December 3 - 12, 2006

last updated: December 18, 2006

 

But first a word from our sponsors



12-3

We arrived at our destination, Puerto Chacabuco, in a pouring rain. After disembarking Navimag, we immediately found a residential that had all the pieces we needed: restaurant, bed and bathroom. Ambience was strictly ‘local fishing port’. The next morning we set out for Puerto Aisen and after 20km discovered it wasn’t much, bought groceries and moved on the Coyhaique.

The roadside became forested with numerous waterfalls splashing down the hillside to the river along the road. We are surrounded by snow-capped peaks. At a National Park Museum there were displays of local wild life and geography. Enjoying the scenery, the warm sunshine and moderate winds, eventually we had to work our way up a long grade to the city.

1.  road to Puerto Aisen

2.  waterfalls

3.  cabin and rock


From the Rough Guide we had selected The Salamander, a place listed as an easy walk from the plaza. We were pretty tired by the time we got to town, plenty of climbing and 80km of distance, so when we followed the directions down to the river, up from the river and then steep hills on a terrible dirt road, we were exhausted. We set up our tent and after preparing dinner in the terrible kitchen - collapsed. At least the huge group area was warm and inviting.
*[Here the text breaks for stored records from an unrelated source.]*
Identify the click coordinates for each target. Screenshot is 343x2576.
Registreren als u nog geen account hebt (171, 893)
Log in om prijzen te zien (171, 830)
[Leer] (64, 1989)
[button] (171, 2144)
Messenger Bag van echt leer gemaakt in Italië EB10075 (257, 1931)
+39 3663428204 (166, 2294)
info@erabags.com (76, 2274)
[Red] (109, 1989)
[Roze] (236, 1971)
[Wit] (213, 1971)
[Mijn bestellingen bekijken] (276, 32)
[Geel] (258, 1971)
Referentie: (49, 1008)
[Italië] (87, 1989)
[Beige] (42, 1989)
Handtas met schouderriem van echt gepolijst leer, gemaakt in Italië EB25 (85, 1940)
On Saturday, December 2, we packed up and, after breakfast, pushed and pedaled back out the awful dirt track, up the steep grade into town to buy groceries for the next leg of the Caraterra Austral. Not knowing what to expect: food or accommodations, we purchased enough for several days and didn’t get started out of town until 11am. But since the sun shines until 10pm, starting later doesn’t matter. And it is cooler, cold in fact. We are wearing layers.

1.  getting ready to cross the pass

2.  down the mountain

3.  dirt road under construction


The weather is sunny with many clouds and the constant wind. We climb into the mountains, snowy peaks appearing and disappearing. This area was burned off in the 1940’s to help provide grazing in order to attract farmers to populate the area to keep Argentina from taking it. The rolling green mountain sides are covered by dead trees and stumps with a few grazing cows and sheep and a few houses and ranches. It is sad to know that this was once a forested landscape with precious trees, some over 2000 years old all gone in blazing fires to allow settlers in. We entered a National Park: Cerro Castillo, where there have a program to protect the land allowing it to rejuvenate and the animals to repopulate these areas.
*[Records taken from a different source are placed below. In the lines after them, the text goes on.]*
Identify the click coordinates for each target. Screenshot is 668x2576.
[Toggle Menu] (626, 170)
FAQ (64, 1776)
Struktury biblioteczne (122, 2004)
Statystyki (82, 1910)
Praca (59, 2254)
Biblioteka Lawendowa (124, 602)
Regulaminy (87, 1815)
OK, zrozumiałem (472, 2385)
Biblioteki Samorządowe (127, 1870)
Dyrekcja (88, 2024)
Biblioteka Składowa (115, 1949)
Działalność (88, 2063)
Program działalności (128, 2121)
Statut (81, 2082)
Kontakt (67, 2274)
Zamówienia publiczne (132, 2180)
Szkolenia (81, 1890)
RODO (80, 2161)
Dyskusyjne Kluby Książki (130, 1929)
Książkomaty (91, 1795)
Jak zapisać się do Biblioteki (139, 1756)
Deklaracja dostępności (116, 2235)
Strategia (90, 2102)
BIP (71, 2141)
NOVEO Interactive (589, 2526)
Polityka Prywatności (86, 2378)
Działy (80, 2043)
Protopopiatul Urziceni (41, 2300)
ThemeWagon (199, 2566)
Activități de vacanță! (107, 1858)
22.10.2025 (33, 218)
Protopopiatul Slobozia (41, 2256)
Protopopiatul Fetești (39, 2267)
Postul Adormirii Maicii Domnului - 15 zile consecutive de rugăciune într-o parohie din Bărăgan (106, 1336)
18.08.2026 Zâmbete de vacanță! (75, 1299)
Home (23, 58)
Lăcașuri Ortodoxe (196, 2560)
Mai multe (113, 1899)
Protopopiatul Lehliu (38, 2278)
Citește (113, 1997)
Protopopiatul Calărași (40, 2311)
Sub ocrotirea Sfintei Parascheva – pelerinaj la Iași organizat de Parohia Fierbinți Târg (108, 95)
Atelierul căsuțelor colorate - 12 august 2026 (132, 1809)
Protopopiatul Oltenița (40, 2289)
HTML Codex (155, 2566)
We climbed and climbed, starting to look for a camping spot. Stopping a car, we asked where the park station was and were told 1 km! Yeah! We were too tired to go much further. It actually was several kilometers, but the extra effort was worth it. A campground of six beautiful, huge sites sheltered from the wind with little sheds, tables and fire pits. The ranger told Art to build a fire in the hot water heater and in 20 minutes we had hot showers and water to wash up our dinner dishes. The tent was warm and cozy in this forested site.
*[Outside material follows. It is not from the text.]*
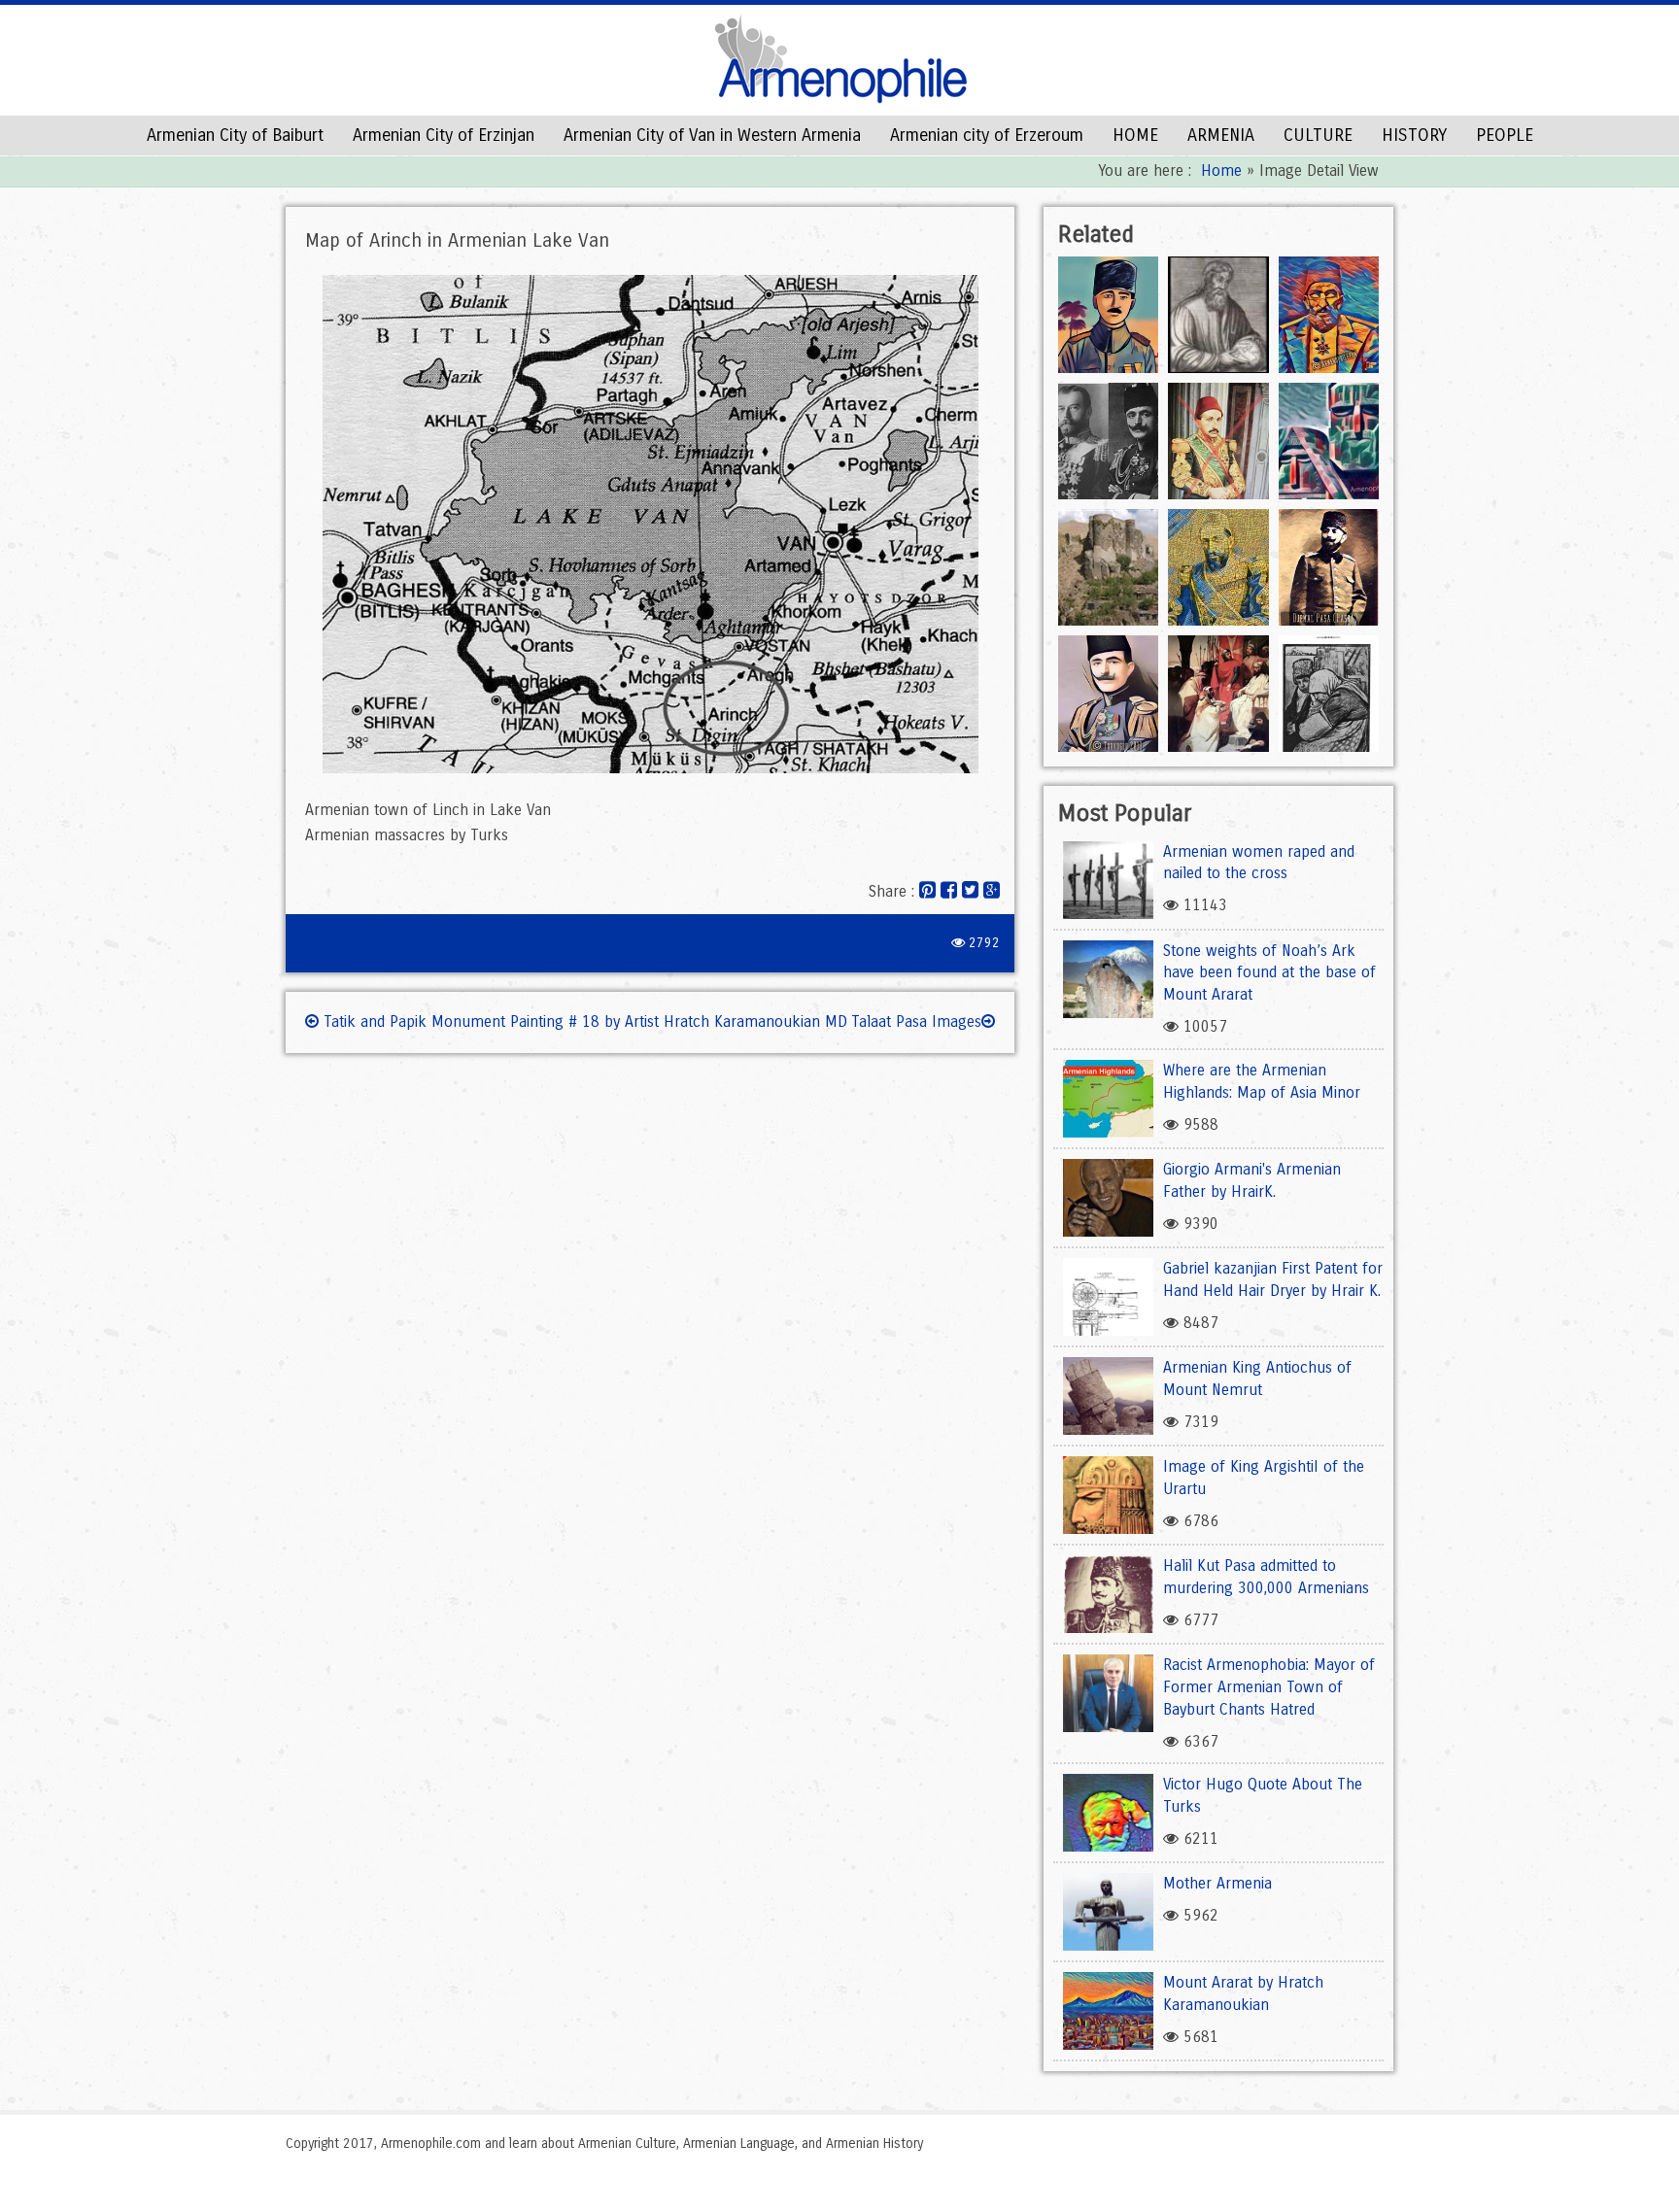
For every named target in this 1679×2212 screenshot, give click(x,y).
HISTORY (1414, 135)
Today, we awoke to partially sunny skies and COLD winds. Riding through the mountains we crossed the pass at 1,120m and began to descend but the route was up and down with plenty of wind! The wind is scary in the turns of the down hills, gusting at 25-35 mph pushing our bike around. We hit a section of dirt road approximately 2km long that was under construction. We were both glad that was all the dirt we had to ride, it was so difficult. The snowy mountains were everywhere as we made the final descent into Puerto Ibañez on the gorgeous blue-green Lago General Carrera. We snuggled into a Chilean familiar (family-style) hostel watching the winds blowing the clouds over the mountains and dropping plenty of rain up there.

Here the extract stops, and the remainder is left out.